Dividend income earned by non-resident entities

  • A question that may arise is whether the receipt of dividend income by non-residents as a result of investment made in Indian companies would constitute SEP. In this regard, it is pertinent to note that SEP covers only those transactions which are chargeable to tax as business income. Further, where there is an express provision for treating an item of income as deemed to accrue or arise in India, then the case may not fall within the general provision of “business connection”.  As income by way of dividend paid by an Indian company outside India is provided for in section 9(1)(iv) of the Act, this case may not again be brought within the scope of “business connection”. Further, in order to qualify as SEP, the ‘transaction’ must be in respect of any goods / services / property. Since dividend becomes payable on account of the Board of Directors of the Company passing a resolution, the payment of dividend cannot be considered a ‘transaction’ between the resident and non-resident.

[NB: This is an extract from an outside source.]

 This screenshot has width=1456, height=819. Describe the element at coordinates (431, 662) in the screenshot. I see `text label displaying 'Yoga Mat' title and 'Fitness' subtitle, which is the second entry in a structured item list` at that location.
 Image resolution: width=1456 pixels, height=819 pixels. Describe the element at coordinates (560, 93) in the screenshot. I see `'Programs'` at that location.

Income from royalty or Fees for technical services (FTS)

  • In case of payment towards royalty or FTS, a question which would arise is whether the SEP provisions would be applicable given its wide coverage. In this connection, it is imperative to note that there are specific provisions under the Act (i.e. clause (vi) and (vii) of section 9) to deal with specific case of royalty or FTS. Thus, in view of various precedents such as CIT vs. Copes Vulcan Inc. (1987) (167 ITR 884) (Bom), wherein it is held that specific would prevail over general, such specific provisions dealing with royalty / FTS under the law shall apply and the SEP provisions shall take a back seat.

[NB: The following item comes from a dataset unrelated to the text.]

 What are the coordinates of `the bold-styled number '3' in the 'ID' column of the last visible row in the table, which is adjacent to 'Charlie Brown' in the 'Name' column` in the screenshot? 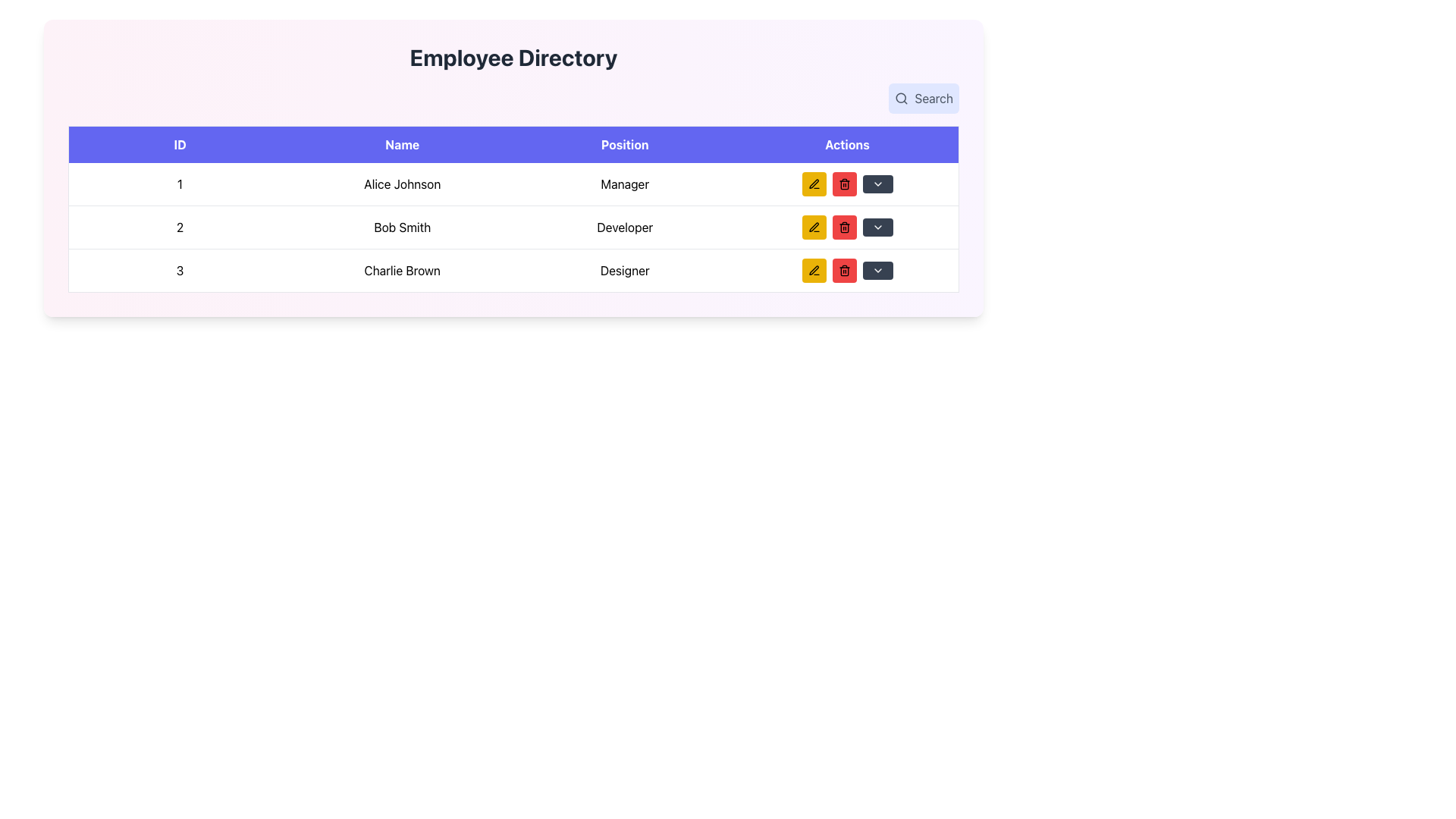 It's located at (180, 270).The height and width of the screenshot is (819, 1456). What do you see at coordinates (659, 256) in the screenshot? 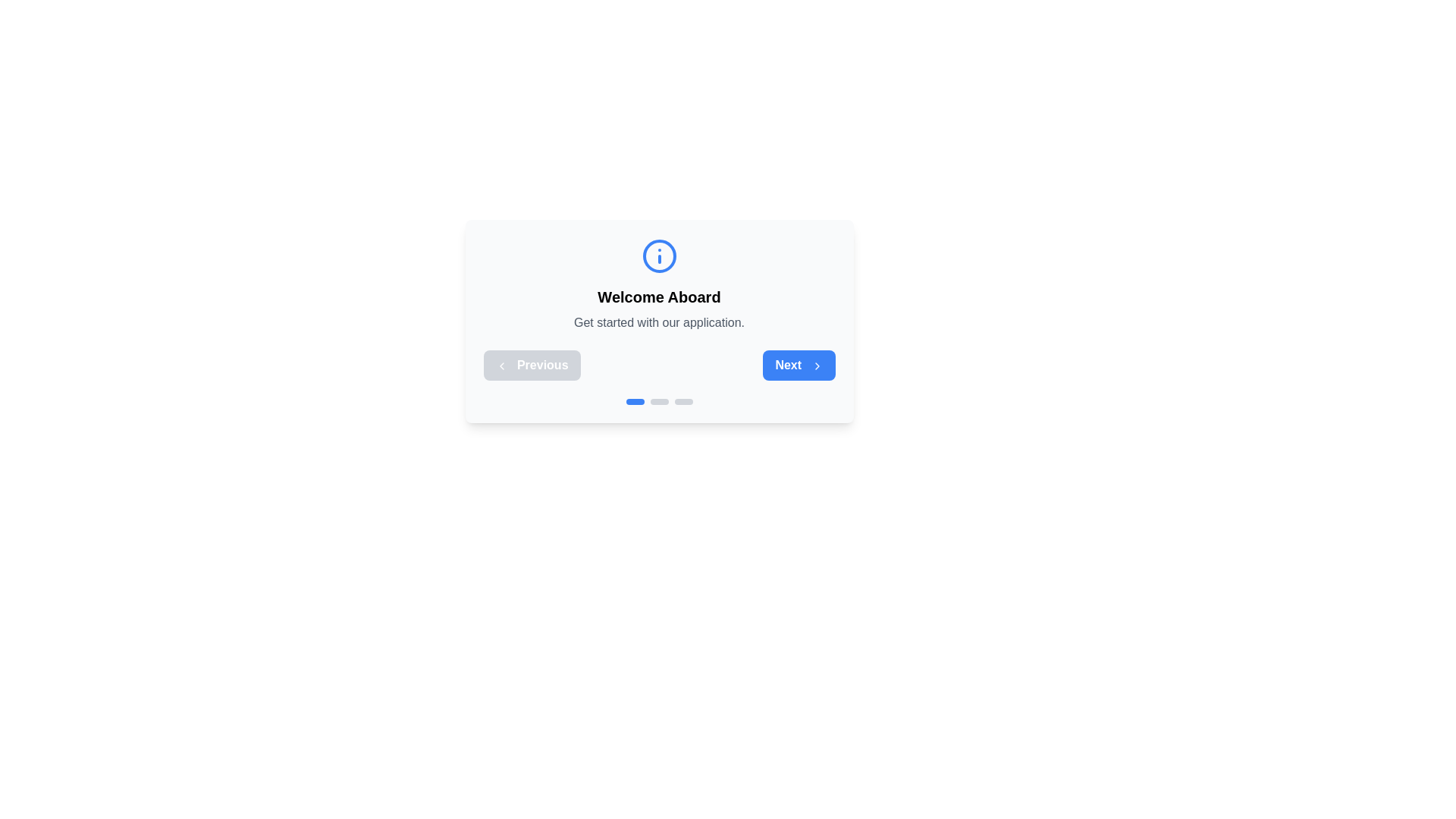
I see `the information icon located at the top-center of the card interface, above the 'Welcome Aboard' text` at bounding box center [659, 256].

Tax return filing compliances

  • Another issue that has arisen on the introduction of SEP provisions, is the significant compliances that need to be followed. In the income-tax return (ITR-6), non-residents are required to disclose whether they have SEP in India. In case SEP exists, non-residents are also required to disclose quantum of payment made / number of users as per Explanation 2A. In case non-resident is claiming treaty benefits to escape virtual PE created because of SEP, the non-resident is required to disclose details of the same in Schedule Exempt Income (EI). However, one may take a stand that owing to beneficial provisions of DTAA, if no income is chargeable to tax in India, reporting requirement may not arise since the requirements are based on machinery provisions. Thus, each non-resident would have to weigh the pros and cons before deciding the requirement of filing tax return in India.
  • Conclusion

Judicially, the SEP provisions have not been analysed to a large extent, mainly because of beneficial treaty provisions which prevent its application.

Various ambiguities remain over the provisions such as, whether the provisions cover non-digital transactions, rules regarding attribution of profits, the enforcement of thresholds, whether a taxpayer can obtain relief by submitting a declaration for non-applicability of the provisions, etc.

However, these provisions can be of greater significance in the future if tax treaties are amended or MLI provisions are introduced for creating a virtual PE.

In order to resolve ambiguities regarding the scope and applicability of SEP provisions and the related compliances, it is imperative that CBDT provide sufficient clarifications for the same.